▶ [What is expected]: Count the lines in the items below that contain the word "dimensions", matching case exactly. Give only the number.

▶ [Dataset rows]:
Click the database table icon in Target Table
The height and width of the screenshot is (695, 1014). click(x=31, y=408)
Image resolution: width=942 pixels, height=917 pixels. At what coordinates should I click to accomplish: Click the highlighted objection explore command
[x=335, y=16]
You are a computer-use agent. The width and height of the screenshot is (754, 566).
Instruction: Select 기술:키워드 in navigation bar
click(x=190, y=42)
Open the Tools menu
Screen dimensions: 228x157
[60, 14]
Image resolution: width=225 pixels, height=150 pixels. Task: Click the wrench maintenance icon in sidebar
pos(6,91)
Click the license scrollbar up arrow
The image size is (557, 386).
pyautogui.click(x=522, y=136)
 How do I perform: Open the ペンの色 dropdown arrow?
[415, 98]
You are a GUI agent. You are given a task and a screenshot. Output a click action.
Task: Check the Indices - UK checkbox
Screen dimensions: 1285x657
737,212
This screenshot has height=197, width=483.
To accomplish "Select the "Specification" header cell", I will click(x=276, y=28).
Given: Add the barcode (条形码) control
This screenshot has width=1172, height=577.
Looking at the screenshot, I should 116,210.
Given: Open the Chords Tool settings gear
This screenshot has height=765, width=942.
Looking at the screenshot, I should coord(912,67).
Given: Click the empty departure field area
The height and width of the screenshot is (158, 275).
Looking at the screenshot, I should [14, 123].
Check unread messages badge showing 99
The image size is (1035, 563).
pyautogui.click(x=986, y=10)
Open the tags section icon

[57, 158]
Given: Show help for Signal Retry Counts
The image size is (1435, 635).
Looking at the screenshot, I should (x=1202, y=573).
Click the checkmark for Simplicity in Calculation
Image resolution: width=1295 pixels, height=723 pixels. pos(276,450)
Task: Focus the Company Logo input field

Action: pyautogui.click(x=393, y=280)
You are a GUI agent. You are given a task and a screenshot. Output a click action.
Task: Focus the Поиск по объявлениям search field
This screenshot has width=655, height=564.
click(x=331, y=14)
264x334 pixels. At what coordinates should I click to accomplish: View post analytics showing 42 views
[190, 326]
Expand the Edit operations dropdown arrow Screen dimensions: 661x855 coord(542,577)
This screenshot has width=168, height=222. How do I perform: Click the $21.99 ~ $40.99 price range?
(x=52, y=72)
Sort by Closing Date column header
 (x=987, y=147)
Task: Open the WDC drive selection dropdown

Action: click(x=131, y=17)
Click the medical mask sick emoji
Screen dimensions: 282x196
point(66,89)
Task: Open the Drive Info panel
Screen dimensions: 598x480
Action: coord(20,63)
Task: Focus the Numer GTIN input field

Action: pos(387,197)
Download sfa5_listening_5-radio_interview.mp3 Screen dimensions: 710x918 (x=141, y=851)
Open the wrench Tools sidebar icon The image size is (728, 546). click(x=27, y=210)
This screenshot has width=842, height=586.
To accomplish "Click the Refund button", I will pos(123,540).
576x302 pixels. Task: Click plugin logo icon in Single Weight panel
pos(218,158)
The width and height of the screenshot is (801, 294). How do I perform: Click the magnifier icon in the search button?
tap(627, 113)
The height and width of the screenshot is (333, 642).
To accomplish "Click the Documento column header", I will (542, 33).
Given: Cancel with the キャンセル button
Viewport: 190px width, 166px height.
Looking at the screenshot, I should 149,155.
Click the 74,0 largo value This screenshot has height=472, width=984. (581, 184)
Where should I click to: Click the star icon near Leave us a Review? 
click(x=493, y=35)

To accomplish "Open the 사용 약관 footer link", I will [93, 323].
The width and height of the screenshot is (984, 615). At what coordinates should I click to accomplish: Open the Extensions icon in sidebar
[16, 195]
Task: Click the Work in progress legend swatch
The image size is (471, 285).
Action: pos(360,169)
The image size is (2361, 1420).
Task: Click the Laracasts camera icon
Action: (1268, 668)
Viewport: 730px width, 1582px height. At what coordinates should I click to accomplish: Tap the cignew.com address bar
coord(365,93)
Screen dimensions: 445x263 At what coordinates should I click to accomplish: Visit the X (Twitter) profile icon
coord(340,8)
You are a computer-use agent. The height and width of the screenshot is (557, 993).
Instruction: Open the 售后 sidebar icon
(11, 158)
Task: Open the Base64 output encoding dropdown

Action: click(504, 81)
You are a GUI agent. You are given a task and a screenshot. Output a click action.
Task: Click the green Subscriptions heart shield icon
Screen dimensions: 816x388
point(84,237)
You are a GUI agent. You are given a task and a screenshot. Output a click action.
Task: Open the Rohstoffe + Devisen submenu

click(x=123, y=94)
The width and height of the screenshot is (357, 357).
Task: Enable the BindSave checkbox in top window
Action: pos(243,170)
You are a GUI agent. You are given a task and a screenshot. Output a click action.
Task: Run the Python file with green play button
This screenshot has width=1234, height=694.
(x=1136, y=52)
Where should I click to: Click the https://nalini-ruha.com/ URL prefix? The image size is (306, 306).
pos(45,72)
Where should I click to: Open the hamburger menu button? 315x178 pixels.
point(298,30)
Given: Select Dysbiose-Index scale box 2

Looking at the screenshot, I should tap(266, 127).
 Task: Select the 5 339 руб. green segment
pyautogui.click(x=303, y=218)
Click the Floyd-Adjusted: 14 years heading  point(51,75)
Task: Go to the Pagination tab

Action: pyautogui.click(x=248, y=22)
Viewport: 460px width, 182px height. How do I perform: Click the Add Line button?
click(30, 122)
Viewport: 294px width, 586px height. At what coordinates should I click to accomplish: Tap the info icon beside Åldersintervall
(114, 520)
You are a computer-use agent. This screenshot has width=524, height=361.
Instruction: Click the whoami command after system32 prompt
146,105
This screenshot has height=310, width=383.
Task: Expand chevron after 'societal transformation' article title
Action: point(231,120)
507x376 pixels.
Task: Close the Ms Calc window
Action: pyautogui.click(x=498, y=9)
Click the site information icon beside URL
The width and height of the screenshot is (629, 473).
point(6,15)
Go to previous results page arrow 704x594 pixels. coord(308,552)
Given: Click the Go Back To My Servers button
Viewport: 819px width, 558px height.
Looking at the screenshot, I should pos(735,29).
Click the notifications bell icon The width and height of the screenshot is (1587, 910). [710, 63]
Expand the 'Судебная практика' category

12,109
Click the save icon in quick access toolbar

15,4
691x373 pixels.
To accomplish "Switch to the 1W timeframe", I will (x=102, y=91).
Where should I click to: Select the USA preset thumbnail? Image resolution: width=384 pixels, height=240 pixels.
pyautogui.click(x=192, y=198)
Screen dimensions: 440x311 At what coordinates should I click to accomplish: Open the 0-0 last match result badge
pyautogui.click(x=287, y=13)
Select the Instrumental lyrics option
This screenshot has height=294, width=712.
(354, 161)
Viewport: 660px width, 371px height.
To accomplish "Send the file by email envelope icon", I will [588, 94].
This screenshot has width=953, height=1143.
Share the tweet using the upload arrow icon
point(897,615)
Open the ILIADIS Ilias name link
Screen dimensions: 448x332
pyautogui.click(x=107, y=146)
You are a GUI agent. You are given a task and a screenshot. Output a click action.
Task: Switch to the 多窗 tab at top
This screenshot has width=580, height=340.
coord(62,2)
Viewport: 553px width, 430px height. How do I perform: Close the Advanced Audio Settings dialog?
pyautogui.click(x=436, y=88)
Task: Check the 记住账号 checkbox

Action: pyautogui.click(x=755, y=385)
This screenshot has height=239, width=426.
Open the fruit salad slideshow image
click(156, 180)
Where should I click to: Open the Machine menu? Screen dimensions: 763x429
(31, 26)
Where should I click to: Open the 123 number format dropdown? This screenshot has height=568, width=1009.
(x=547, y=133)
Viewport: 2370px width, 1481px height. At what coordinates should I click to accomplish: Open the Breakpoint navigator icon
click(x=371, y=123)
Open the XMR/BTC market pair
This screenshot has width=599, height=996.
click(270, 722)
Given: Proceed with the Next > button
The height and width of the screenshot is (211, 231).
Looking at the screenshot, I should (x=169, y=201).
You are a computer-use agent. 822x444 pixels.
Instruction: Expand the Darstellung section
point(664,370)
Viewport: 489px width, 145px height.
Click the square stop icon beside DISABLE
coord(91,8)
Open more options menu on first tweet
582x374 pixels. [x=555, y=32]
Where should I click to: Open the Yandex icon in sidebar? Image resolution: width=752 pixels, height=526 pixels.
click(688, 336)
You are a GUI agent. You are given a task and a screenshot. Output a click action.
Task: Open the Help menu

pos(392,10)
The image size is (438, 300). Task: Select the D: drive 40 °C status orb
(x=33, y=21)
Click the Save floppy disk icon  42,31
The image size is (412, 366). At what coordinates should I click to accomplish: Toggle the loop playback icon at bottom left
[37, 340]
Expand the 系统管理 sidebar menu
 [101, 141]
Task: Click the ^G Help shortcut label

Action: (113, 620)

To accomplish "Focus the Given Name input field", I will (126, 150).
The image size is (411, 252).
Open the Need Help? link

▶ [Written answer]: 11